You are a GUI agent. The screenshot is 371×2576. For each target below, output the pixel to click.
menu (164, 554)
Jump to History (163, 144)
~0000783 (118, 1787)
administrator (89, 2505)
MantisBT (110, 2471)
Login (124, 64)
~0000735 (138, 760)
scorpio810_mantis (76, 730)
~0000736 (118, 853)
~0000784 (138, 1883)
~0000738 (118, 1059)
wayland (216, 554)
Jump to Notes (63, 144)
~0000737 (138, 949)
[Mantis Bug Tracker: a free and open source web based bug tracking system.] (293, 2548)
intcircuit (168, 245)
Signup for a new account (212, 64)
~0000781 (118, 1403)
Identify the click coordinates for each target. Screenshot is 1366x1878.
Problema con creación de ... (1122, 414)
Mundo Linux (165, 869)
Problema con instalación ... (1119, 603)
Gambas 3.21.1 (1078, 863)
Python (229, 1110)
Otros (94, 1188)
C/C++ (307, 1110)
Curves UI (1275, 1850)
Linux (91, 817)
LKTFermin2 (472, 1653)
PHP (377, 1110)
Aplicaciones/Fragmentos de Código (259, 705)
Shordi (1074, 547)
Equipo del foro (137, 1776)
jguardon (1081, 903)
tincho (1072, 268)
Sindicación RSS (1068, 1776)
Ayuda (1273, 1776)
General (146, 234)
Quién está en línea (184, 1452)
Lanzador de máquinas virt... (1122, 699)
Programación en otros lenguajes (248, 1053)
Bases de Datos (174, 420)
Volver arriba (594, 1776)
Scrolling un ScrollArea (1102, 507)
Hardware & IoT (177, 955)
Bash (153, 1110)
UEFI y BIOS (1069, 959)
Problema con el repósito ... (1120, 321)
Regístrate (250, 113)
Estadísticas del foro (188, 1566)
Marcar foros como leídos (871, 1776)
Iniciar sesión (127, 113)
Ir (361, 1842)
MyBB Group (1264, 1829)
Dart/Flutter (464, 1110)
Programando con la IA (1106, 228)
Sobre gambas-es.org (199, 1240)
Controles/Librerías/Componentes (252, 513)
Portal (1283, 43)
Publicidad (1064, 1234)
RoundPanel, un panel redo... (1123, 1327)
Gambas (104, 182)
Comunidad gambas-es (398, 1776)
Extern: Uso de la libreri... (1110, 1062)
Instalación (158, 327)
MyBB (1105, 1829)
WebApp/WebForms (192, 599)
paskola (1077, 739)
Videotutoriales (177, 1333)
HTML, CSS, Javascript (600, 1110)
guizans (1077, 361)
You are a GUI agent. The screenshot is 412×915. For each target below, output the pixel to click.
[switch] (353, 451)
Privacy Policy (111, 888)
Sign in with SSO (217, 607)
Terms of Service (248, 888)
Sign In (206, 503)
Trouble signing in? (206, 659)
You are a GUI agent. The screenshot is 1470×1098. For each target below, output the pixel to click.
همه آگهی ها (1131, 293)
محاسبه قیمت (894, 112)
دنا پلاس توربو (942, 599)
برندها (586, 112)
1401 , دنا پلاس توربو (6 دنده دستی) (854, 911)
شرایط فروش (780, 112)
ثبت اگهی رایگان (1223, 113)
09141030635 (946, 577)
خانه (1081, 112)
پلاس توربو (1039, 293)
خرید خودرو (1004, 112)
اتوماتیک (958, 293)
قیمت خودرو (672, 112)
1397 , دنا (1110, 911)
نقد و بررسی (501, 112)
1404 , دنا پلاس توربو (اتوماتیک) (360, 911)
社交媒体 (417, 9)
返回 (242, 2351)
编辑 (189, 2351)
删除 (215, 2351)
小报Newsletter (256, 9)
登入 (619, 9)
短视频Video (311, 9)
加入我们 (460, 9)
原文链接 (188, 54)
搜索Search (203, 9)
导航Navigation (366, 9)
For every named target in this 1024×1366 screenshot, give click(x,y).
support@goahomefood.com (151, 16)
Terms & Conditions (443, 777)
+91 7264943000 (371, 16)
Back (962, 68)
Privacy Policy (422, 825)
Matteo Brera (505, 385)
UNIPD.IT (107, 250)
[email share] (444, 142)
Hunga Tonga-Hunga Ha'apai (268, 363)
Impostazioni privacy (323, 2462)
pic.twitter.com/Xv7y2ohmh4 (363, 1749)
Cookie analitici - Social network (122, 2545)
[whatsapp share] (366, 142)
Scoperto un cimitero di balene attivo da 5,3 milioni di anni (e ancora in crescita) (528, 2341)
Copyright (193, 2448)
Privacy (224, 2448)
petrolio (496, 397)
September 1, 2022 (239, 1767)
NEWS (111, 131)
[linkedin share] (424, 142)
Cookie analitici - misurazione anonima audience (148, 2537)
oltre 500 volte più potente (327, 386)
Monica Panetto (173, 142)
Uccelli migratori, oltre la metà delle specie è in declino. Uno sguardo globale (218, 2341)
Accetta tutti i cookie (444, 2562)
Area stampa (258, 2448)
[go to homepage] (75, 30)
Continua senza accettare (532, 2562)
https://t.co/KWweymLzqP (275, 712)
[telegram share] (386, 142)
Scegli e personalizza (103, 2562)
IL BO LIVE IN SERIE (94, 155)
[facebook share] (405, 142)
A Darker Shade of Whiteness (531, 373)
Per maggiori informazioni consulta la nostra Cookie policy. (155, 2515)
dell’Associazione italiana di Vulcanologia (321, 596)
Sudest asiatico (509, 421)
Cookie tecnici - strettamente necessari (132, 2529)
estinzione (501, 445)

========

Working from the material above, restate word for word the lines between the line with "ثبت اگهی رایگان (1223, 113)" and the line with "pic.twitter.com/Xv7y2ohmh4 (363, 1749)", both included, and only those.

ثبت اگهی رایگان (1223, 113)
09141030635 (946, 577)
خانه (1081, 112)
پلاس توربو (1039, 293)
خرید خودرو (1004, 112)
اتوماتیک (958, 293)
قیمت خودرو (672, 112)
1397 , دنا (1110, 911)
نقد و بررسی (501, 112)
1404 , دنا پلاس توربو (اتوماتیک) (360, 911)
社交媒体 (417, 9)
返回 (242, 2351)
编辑 (189, 2351)
删除 (215, 2351)
小报Newsletter (256, 9)
登入 (619, 9)
短视频Video (311, 9)
加入我们 (460, 9)
原文链接 (188, 54)
搜索Search (203, 9)
导航Navigation (366, 9)
For every named target in this 1024×1366 screenshot, give click(x,y).
support@goahomefood.com (151, 16)
Terms & Conditions (443, 777)
+91 7264943000 (371, 16)
Back (962, 68)
Privacy Policy (422, 825)
Matteo Brera (505, 385)
UNIPD.IT (107, 250)
[email share] (444, 142)
Hunga Tonga-Hunga Ha'apai (268, 363)
Impostazioni privacy (323, 2462)
pic.twitter.com/Xv7y2ohmh4 (363, 1749)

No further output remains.